What is being asked: Retype the rows below, starting with the line containing "Image resolution: width=1359" and ending with the line containing "sticker-india-flag is located", both lines included. Copy them character for character.

(Pixel coordinate grounding data)

========

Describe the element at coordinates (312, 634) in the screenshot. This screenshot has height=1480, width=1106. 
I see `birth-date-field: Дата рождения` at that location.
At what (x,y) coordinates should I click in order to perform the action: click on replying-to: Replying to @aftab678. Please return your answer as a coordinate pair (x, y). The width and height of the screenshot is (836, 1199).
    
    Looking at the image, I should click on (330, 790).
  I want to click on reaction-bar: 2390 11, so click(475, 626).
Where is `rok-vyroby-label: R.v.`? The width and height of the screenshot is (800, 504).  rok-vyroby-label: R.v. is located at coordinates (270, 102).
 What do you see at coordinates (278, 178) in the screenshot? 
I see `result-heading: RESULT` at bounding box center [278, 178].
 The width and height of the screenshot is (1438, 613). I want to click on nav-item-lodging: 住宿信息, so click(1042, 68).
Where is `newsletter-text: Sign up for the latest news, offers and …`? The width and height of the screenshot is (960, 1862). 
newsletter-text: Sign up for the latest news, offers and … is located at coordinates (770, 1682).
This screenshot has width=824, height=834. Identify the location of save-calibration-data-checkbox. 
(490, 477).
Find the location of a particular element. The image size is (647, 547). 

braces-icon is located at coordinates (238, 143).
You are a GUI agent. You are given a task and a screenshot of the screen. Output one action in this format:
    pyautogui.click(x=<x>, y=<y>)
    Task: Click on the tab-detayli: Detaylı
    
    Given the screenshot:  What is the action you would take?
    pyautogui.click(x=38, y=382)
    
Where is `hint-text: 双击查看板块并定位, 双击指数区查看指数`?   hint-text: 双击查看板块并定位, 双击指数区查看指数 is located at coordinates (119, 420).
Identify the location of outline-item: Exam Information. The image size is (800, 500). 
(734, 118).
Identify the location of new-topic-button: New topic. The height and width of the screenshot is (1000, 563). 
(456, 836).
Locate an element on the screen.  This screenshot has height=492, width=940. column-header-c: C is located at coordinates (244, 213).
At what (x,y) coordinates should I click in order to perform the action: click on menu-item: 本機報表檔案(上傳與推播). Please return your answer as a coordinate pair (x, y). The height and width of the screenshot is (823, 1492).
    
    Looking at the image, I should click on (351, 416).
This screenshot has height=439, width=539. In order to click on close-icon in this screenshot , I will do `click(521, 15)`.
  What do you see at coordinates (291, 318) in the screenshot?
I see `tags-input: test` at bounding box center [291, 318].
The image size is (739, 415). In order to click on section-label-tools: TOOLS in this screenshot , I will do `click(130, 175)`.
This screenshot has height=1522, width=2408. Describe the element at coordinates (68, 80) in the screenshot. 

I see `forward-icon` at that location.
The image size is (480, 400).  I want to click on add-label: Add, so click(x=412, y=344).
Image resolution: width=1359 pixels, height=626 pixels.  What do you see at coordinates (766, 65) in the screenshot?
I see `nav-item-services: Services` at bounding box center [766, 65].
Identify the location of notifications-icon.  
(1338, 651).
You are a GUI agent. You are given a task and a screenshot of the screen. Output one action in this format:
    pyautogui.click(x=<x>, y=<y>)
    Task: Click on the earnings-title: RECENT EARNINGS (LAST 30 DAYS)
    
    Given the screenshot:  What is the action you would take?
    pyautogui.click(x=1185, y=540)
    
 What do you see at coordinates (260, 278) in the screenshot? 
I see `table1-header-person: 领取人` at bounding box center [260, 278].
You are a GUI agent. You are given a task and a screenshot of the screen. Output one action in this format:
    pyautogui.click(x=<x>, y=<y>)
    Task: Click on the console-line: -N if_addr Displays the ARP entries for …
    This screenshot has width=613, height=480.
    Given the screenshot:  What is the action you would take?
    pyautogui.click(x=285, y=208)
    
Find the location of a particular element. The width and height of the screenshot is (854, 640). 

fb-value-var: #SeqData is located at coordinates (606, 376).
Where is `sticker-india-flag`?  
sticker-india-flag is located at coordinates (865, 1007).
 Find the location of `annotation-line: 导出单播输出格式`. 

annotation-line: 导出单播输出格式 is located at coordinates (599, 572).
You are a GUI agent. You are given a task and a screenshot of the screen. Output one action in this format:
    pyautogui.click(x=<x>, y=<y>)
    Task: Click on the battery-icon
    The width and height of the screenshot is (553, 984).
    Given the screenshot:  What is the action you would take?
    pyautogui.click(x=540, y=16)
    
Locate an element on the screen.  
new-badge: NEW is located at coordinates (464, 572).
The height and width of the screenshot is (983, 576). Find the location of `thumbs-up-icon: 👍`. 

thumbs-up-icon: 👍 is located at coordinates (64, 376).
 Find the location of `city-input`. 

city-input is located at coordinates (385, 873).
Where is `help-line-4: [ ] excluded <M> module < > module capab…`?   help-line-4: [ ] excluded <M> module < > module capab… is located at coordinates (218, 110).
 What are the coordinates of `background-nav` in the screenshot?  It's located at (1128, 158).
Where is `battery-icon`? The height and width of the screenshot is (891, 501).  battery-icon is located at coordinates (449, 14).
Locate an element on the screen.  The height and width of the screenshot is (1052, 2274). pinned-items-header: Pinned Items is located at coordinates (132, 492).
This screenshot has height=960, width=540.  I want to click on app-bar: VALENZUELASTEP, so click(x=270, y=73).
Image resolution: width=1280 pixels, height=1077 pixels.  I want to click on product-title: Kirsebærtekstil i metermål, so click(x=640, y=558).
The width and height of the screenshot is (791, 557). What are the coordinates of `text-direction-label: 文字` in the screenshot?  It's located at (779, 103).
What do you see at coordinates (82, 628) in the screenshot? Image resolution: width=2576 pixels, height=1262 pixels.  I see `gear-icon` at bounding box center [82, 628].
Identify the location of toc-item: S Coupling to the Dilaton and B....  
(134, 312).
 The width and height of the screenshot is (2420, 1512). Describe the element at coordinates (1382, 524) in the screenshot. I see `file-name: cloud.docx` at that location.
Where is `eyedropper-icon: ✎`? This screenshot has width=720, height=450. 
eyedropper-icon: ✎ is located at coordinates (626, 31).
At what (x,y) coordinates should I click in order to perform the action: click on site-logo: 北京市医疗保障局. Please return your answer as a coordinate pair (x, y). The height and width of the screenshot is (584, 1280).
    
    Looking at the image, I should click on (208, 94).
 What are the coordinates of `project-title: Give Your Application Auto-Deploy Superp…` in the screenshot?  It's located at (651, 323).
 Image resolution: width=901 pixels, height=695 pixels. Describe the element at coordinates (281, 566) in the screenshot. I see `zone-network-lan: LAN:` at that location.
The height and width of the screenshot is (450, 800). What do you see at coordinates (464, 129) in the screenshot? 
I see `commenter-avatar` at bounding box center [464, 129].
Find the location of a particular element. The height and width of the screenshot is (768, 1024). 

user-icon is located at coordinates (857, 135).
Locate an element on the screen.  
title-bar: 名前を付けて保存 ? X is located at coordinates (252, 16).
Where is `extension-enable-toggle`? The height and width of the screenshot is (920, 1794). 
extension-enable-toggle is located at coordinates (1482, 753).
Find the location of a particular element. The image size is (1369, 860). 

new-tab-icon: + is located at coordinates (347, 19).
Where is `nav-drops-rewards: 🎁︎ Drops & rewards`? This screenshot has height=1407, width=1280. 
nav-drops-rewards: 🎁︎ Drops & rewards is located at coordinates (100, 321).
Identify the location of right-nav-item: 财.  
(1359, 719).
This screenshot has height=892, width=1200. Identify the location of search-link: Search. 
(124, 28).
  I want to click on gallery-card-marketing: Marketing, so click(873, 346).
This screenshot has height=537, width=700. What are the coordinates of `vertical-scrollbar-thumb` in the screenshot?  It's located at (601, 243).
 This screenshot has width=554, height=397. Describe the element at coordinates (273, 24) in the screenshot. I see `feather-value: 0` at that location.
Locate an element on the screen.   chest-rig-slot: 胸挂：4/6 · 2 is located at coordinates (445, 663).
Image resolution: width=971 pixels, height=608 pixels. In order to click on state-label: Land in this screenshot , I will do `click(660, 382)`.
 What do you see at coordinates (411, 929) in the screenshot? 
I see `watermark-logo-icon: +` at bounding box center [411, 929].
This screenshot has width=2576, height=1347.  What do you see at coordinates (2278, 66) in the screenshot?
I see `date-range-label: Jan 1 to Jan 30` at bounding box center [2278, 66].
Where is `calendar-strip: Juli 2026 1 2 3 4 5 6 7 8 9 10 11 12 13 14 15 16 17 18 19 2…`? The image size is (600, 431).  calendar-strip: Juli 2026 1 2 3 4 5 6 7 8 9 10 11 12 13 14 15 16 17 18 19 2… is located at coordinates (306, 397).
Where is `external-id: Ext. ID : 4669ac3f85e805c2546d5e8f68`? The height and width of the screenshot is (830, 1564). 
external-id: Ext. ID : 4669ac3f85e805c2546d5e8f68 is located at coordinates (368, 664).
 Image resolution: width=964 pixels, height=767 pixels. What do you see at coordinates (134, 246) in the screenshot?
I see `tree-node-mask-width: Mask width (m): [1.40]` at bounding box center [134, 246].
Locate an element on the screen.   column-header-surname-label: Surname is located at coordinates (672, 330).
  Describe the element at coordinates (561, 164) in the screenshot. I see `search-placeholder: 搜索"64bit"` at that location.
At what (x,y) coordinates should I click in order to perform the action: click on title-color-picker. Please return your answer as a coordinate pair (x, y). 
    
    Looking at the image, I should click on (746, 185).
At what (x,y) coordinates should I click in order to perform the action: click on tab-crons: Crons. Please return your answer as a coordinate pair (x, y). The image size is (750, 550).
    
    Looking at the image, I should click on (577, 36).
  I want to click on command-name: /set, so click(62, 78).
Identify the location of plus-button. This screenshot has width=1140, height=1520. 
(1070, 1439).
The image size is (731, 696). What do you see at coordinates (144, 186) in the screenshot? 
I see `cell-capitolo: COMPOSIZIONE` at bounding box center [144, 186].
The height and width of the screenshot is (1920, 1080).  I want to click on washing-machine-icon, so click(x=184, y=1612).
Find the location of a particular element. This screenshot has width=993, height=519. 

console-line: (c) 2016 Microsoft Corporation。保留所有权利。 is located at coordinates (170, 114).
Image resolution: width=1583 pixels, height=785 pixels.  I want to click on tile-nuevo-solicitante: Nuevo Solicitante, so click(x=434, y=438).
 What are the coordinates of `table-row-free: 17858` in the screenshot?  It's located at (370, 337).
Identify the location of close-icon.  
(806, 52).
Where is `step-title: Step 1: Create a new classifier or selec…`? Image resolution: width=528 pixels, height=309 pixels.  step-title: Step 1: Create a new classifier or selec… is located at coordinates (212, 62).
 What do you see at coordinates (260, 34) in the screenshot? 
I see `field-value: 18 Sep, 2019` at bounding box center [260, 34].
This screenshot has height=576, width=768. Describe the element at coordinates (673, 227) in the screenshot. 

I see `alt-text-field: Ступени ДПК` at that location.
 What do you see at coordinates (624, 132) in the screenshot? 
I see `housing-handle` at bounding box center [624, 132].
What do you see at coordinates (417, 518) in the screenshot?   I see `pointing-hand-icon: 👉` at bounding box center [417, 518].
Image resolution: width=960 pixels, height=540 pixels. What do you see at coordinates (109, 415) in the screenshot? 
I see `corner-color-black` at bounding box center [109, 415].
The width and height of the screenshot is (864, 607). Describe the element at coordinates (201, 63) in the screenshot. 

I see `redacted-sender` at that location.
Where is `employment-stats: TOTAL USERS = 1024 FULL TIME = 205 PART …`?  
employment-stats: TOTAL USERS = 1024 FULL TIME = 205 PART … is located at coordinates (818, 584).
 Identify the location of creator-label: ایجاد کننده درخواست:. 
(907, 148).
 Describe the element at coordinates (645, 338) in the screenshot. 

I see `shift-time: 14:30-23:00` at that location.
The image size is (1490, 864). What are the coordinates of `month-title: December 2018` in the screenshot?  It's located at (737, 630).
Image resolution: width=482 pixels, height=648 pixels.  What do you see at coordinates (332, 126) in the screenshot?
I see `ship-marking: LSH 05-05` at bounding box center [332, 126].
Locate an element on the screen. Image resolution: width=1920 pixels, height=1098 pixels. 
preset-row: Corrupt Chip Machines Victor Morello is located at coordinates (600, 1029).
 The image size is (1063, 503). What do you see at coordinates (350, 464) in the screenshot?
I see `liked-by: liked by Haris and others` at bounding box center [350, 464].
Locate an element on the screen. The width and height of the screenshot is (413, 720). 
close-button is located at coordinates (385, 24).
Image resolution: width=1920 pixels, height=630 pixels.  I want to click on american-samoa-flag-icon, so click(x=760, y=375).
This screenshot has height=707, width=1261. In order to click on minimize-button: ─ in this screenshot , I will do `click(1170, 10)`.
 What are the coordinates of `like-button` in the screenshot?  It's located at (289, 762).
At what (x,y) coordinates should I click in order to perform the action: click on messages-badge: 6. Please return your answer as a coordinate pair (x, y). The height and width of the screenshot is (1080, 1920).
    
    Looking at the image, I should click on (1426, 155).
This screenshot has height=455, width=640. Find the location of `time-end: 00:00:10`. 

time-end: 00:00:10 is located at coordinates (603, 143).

========

Result below:
Image resolution: width=1359 pixels, height=626 pixels.  What do you see at coordinates (766, 65) in the screenshot?
I see `nav-item-services: Services` at bounding box center [766, 65].
Identify the location of notifications-icon.  
(1338, 651).
You are a GUI agent. You are given a task and a screenshot of the screen. Output one action in this format:
    pyautogui.click(x=<x>, y=<y>)
    Task: Click on the earnings-title: RECENT EARNINGS (LAST 30 DAYS)
    
    Given the screenshot:  What is the action you would take?
    pyautogui.click(x=1185, y=540)
    
 What do you see at coordinates (260, 278) in the screenshot? 
I see `table1-header-person: 领取人` at bounding box center [260, 278].
You are a GUI agent. You are given a task and a screenshot of the screen. Output one action in this format:
    pyautogui.click(x=<x>, y=<y>)
    Task: Click on the console-line: -N if_addr Displays the ARP entries for …
    This screenshot has width=613, height=480.
    Given the screenshot:  What is the action you would take?
    pyautogui.click(x=285, y=208)
    
Find the location of a particular element. The width and height of the screenshot is (854, 640). 

fb-value-var: #SeqData is located at coordinates (606, 376).
Where is `sticker-india-flag`?  
sticker-india-flag is located at coordinates (865, 1007).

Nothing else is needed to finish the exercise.